QUESTIONS ON THE MATERIAL →
1. In the opinion piece on Mulcair and the oil sands, why would global money markets value Canada's dollar higher than if the country produced no oil? Answer in one to three sentences.
2. Echo the opinion piece on Mulcair and the oil sands word for word, everything from "Predictably, there is" down to "pervade the region.".

TEXT SHOWN →
╔══
Winnipeg Free Press - ONLINE EDITION
Alberta is no Nigeria, Mr. Mulcair
VICTORIA — Federal NDP Leader Thomas Mulcair is clearly a man who chooses to enrage rather than engage.
Preparing to visit Alberta’s oil sands last week, he stated that "Their (environmental) model for development is Nigeria." That Mulcair had never actually been to either Nigeria or the oilsands was clearly no impediment to this astonishing pronouncement.
Nevertheless, his earnest and cordial Alberta hosts did their best to show him the great strides the industry has made in reducing the environmental impacts of oil-extraction operations and the restored mine sites where wood bison and other wildlife now roam.
Mulclair would have learned the entire disturbed area of the oilsands is 100 square kilometres smaller than the footprint of the city of Toronto and comprises just one-tenth of one per cent of the Alberta northern boreal forest. He would also have learned the oilsands produce just five per cent of Canada’s greenhouse gas emissions.
Predictably, there is no sign these facts altered his characterization of the oilsands as a threat to local and global ecosystems. But surely Mulcair’s earlier allegation the oilsands "model for development is Nigeria" obliges him to next visit the Nigerian Delta, where he would see firsthand that thousands of oil spills have made the drinking of water almost as hazardous as being subjected to the human rights abuses and deadly conflicts that pervade the region.
After his blusters about environmental Armageddon comes his "Dutch disease" theory. It starts with the premise that, since oil-export revenue lifts Canada’s balance of payments and generates national wealth, global money markets will value our dollar higher than if we didn’t produce oil. All true, so far. But then comes his leap of logic that, if we just stopped producing oil, the dollar would fall, manufacturers would thrive and Canadians would be better off.
But would they really? No one disputes Alberta is the biggest beneficiary of oilsands development, but Albertans also return much of that financial gain to the nation. In 2009, Alberta corporations and individuals paid some $40 billion in taxes to the federal government, while receiving $19 billion back in goods and services.
That $21-billion difference helps fund federal programs that benefit the entire country, as well as providing the lion’s share of equalization cash paid largely to Quebec and the Atlantic provinces.
╚══
RECORDED DATA →
╔══
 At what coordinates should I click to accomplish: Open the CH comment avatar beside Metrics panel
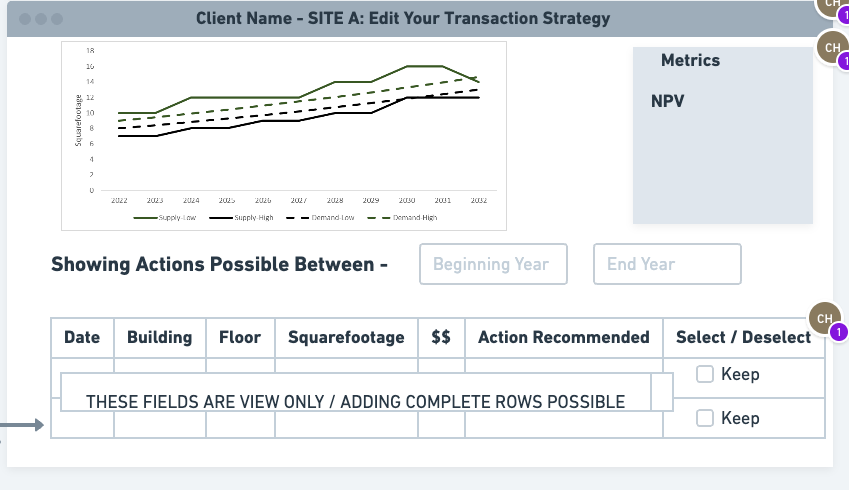pos(833,48)
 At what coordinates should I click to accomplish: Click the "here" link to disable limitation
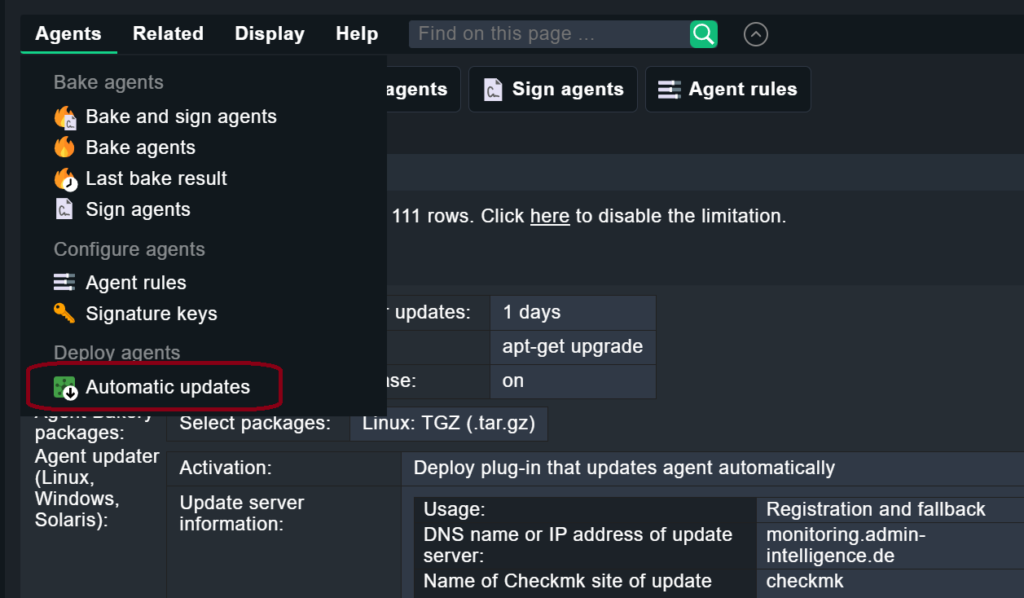549,216
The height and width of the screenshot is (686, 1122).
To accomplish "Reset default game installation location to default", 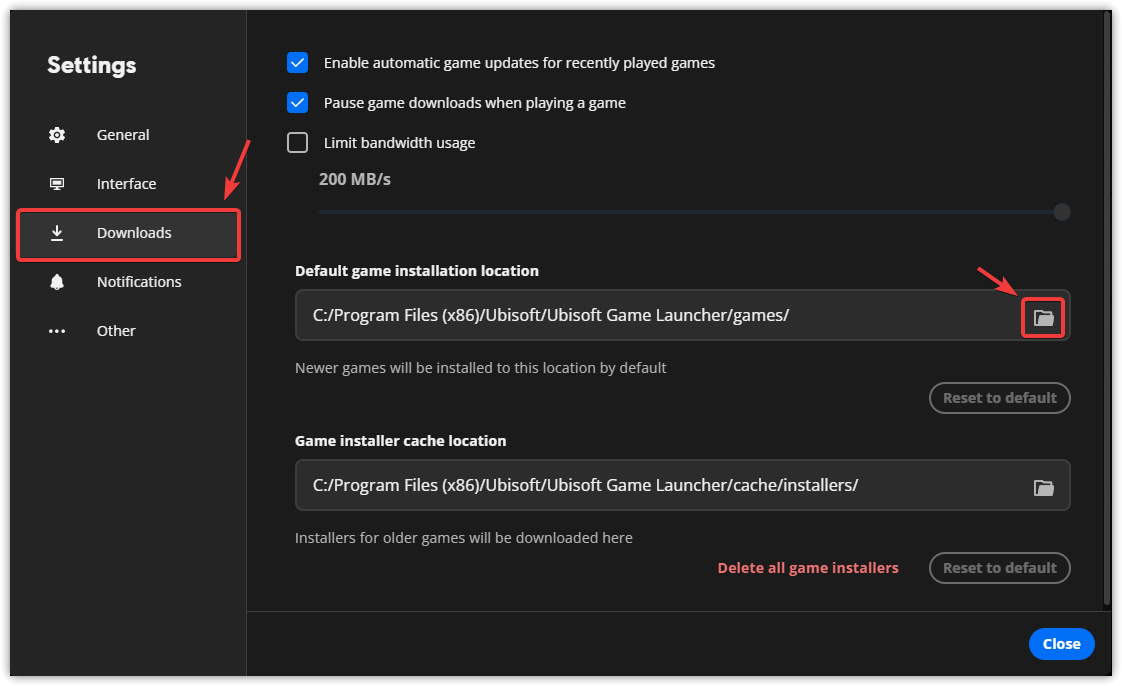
╚══
ANSWERS TO EACH TASK →
1. Oil-export revenue lifts Canada's balance of payments and generates national wealth, so money markets value the dollar higher.

2.
Predictably, there is no sign these facts altered his characterization of the oilsands as a threat to local and global ecosystems. But surely Mulcair’s earlier allegation the oilsands "model for development is Nigeria" obliges him to next visit the Nigerian Delta, where he would see firsthand that thousands of oil spills have made the drinking of water almost as hazardous as being subjected to the human rights abuses and deadly conflicts that pervade the region.